_Exercise directions_.
Rewrite the material starting at the line containing "Where should I" and ending at the line containing "tap(110, 94)", replacing "sidebar" with "navigation panel" and changing nothing else. Leave the pictures out of your answer.

_Records_.
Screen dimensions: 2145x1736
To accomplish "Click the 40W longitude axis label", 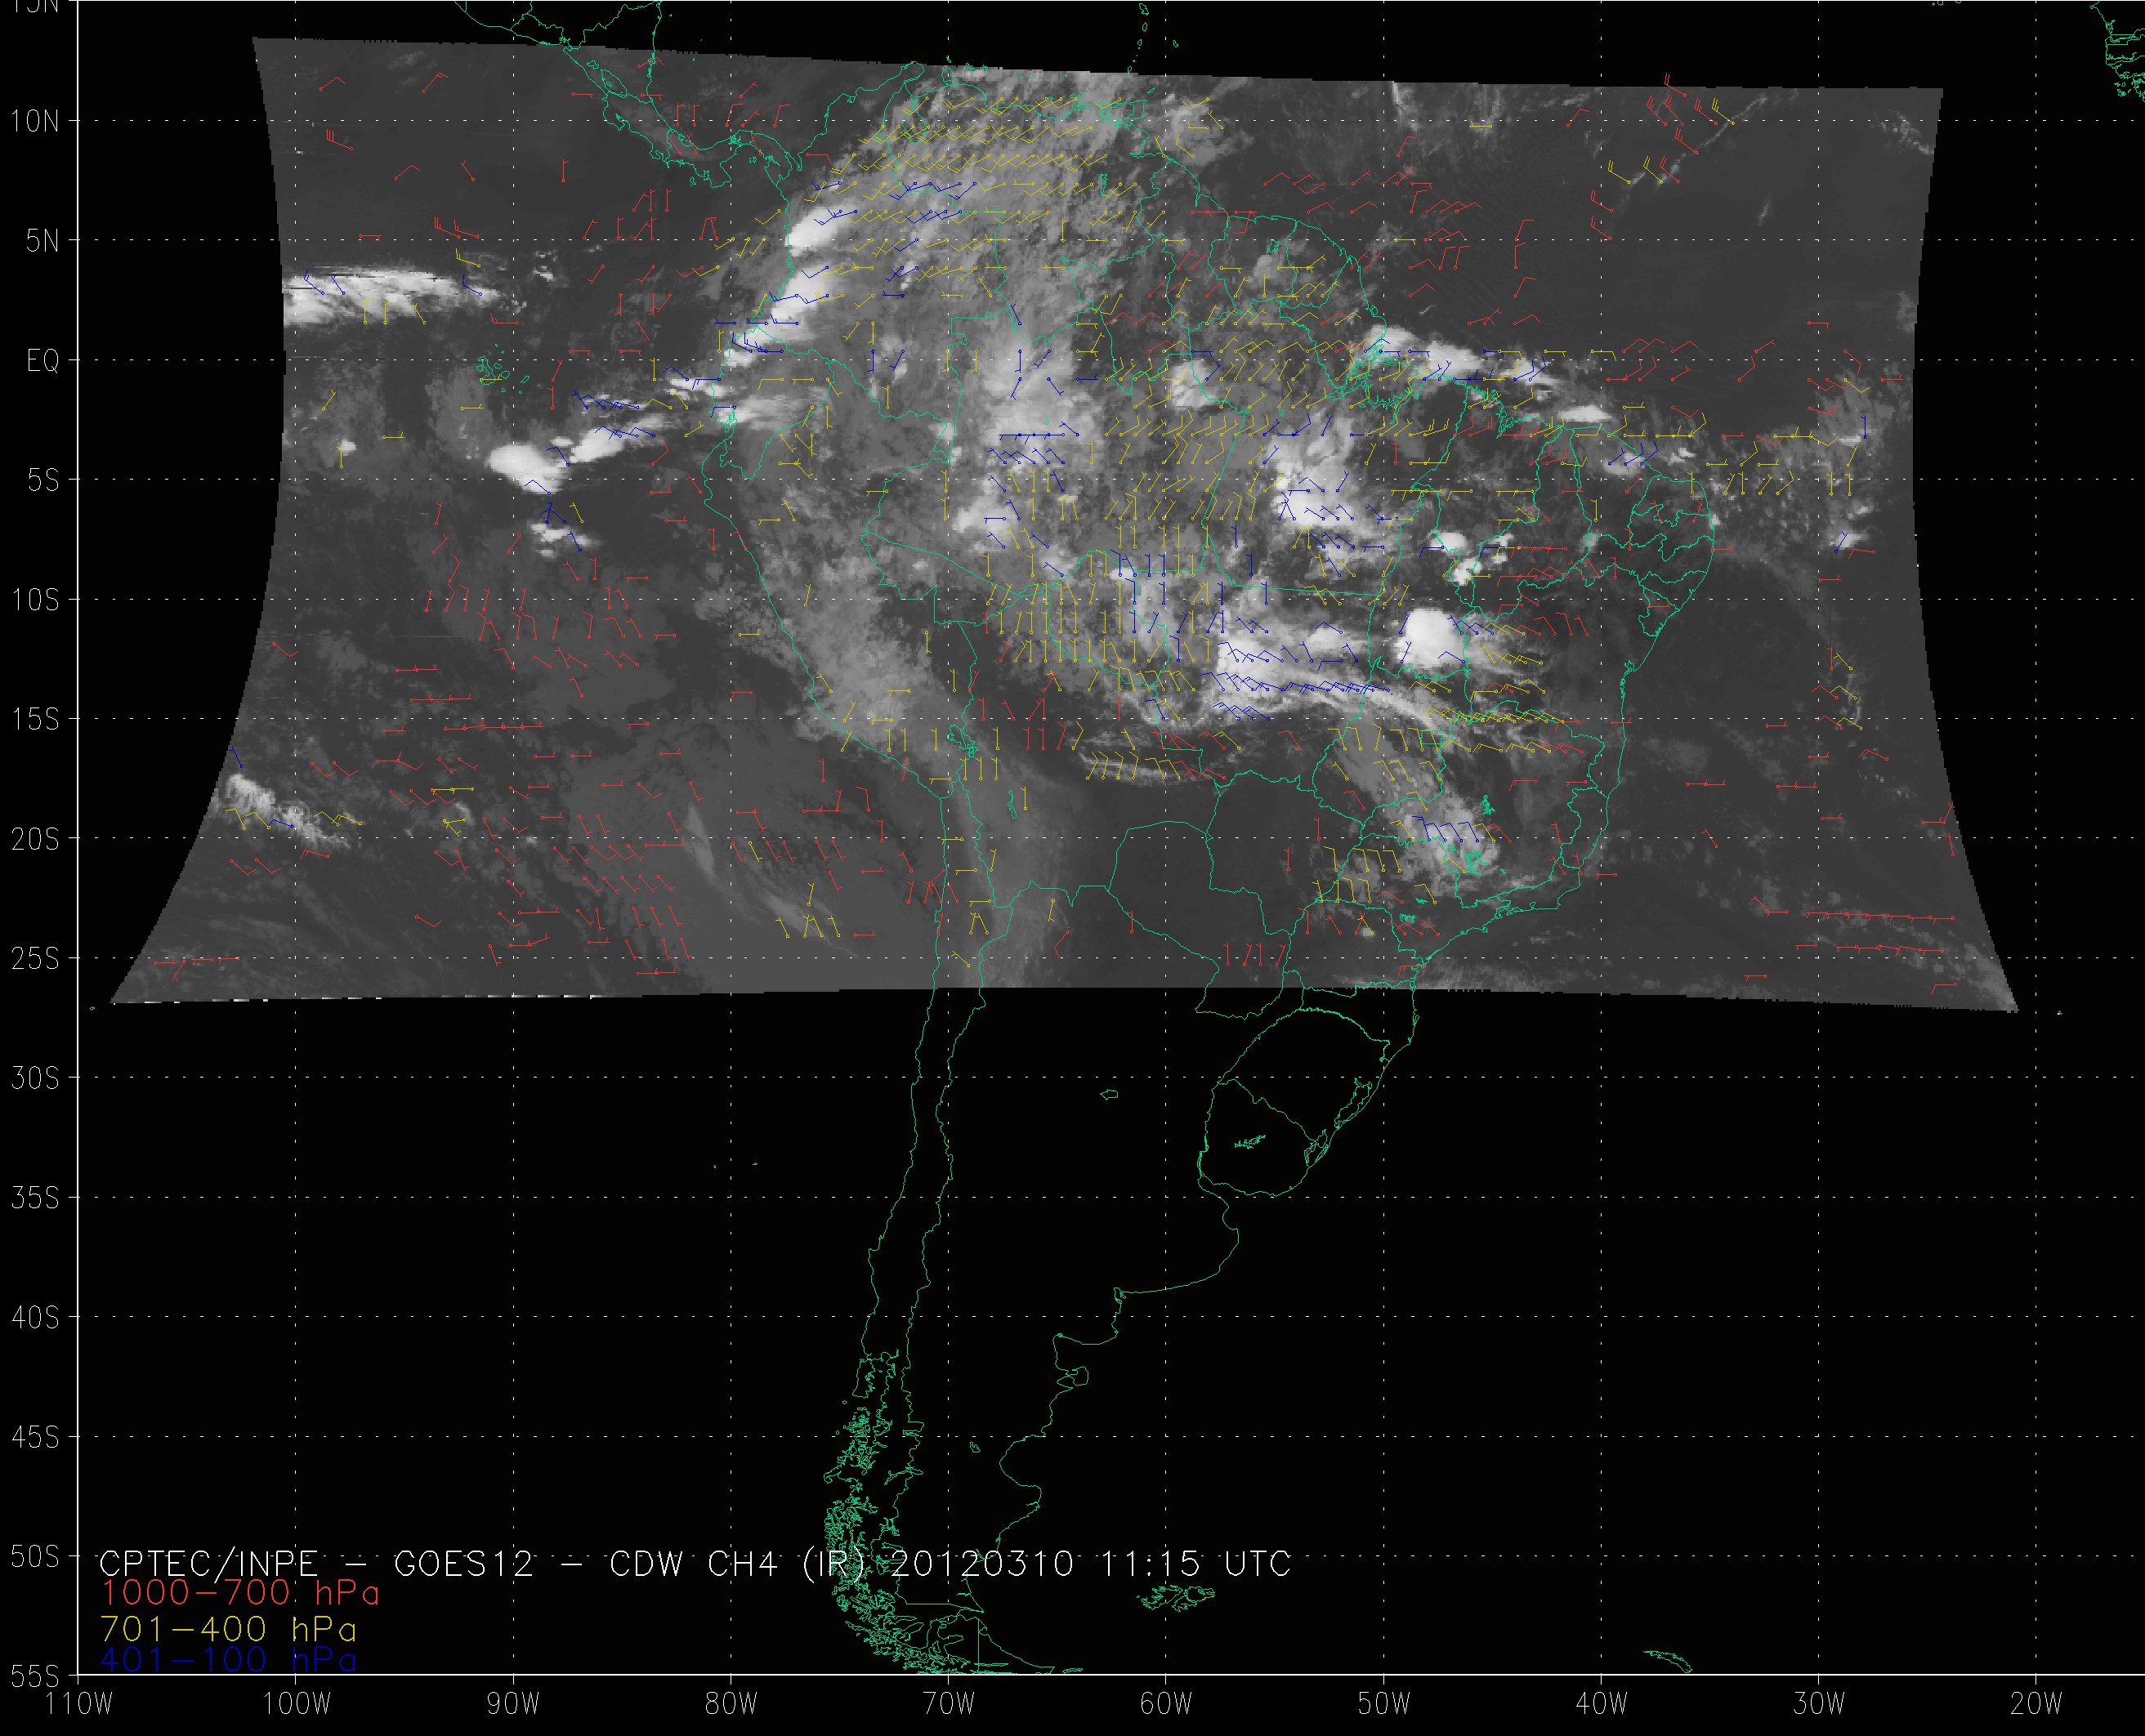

...

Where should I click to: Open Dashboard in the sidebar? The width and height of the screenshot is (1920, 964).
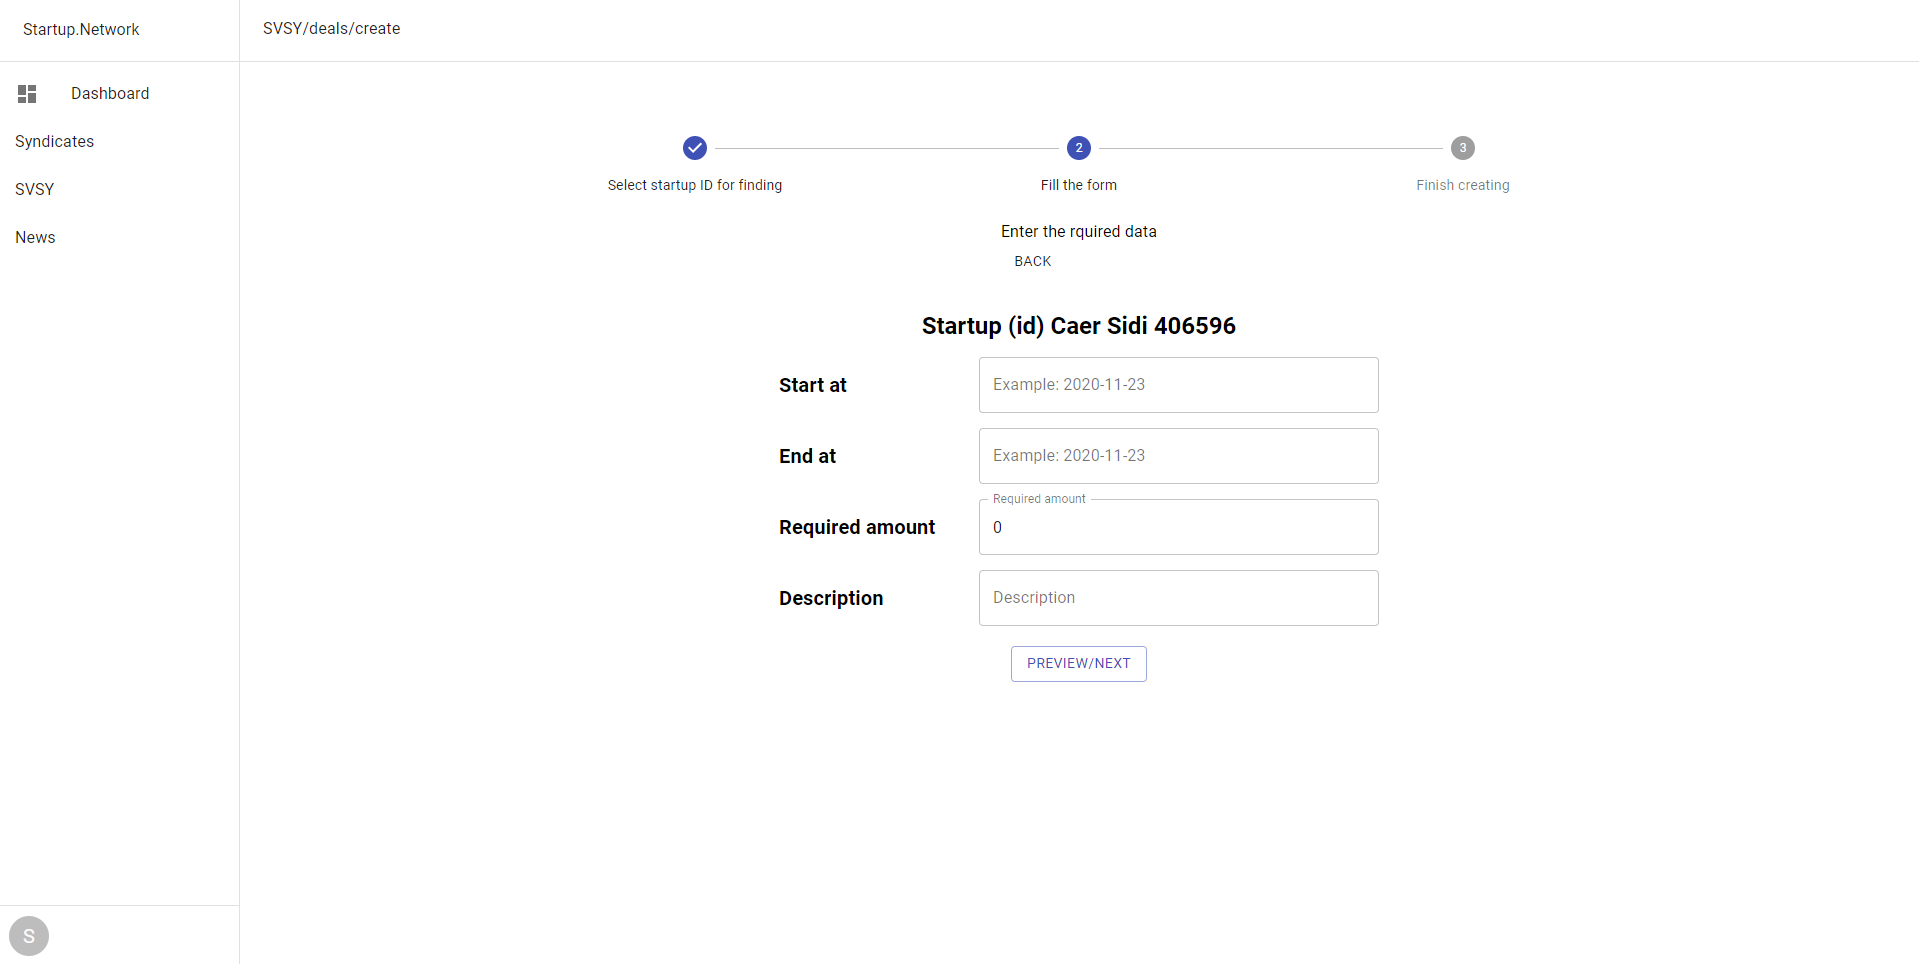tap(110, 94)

==

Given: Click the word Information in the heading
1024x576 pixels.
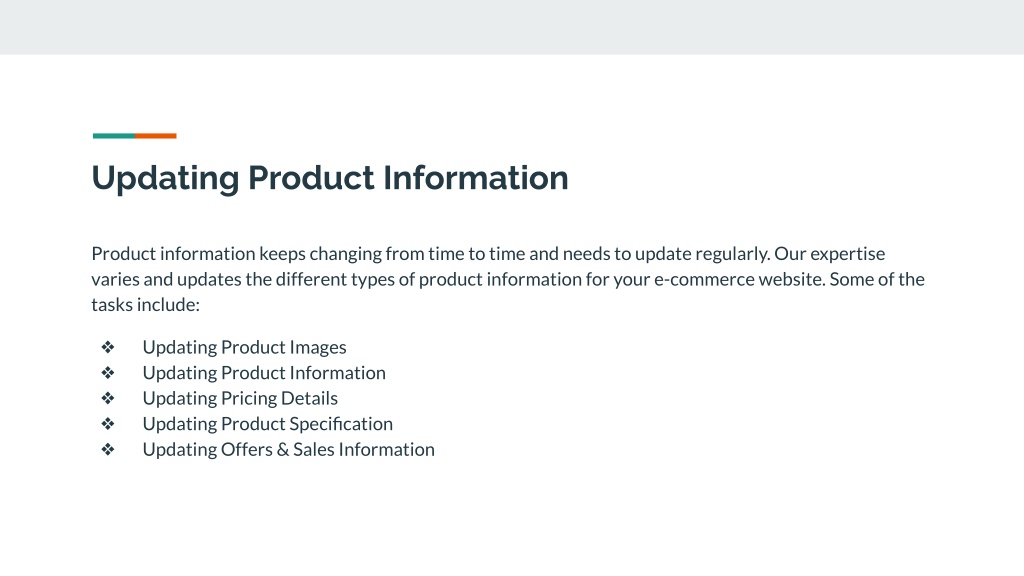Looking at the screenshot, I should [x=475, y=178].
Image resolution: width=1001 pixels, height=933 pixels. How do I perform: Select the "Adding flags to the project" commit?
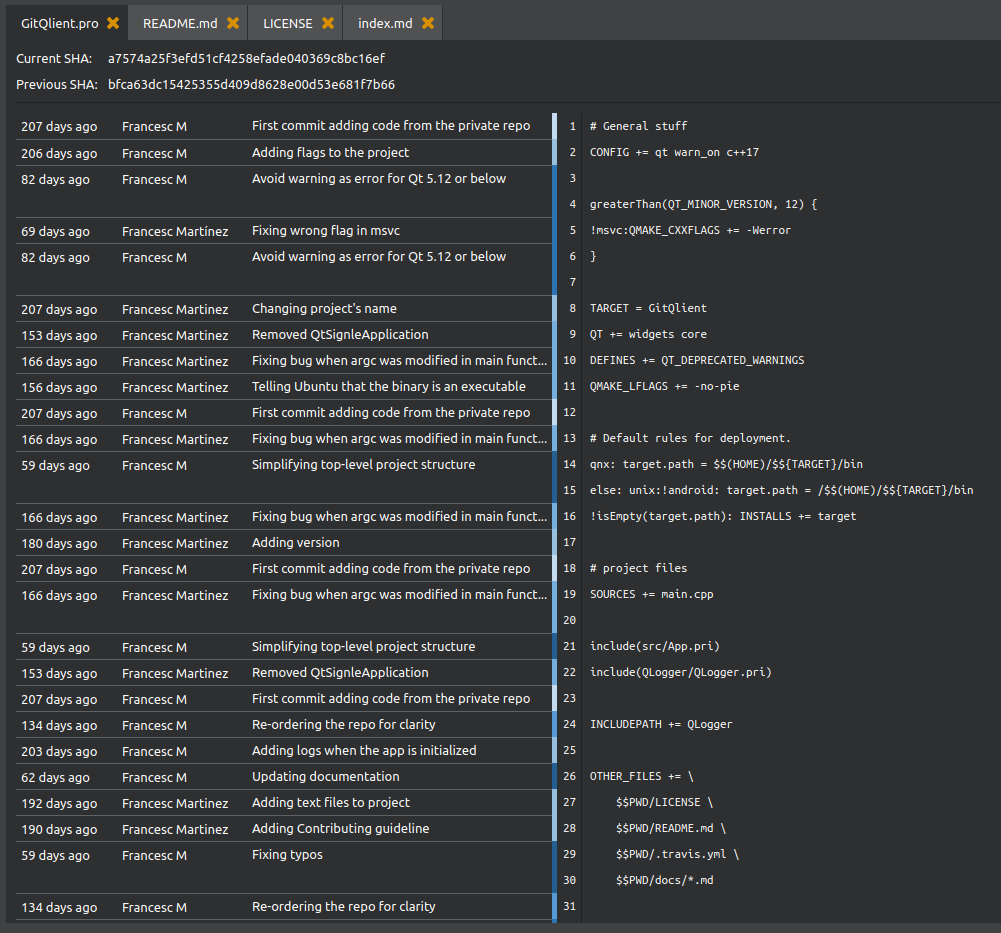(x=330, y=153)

_Solution to the problem_.
Where should I click to: Open Dashboard in the navigation panel? The width and height of the screenshot is (1920, 964).
tap(110, 94)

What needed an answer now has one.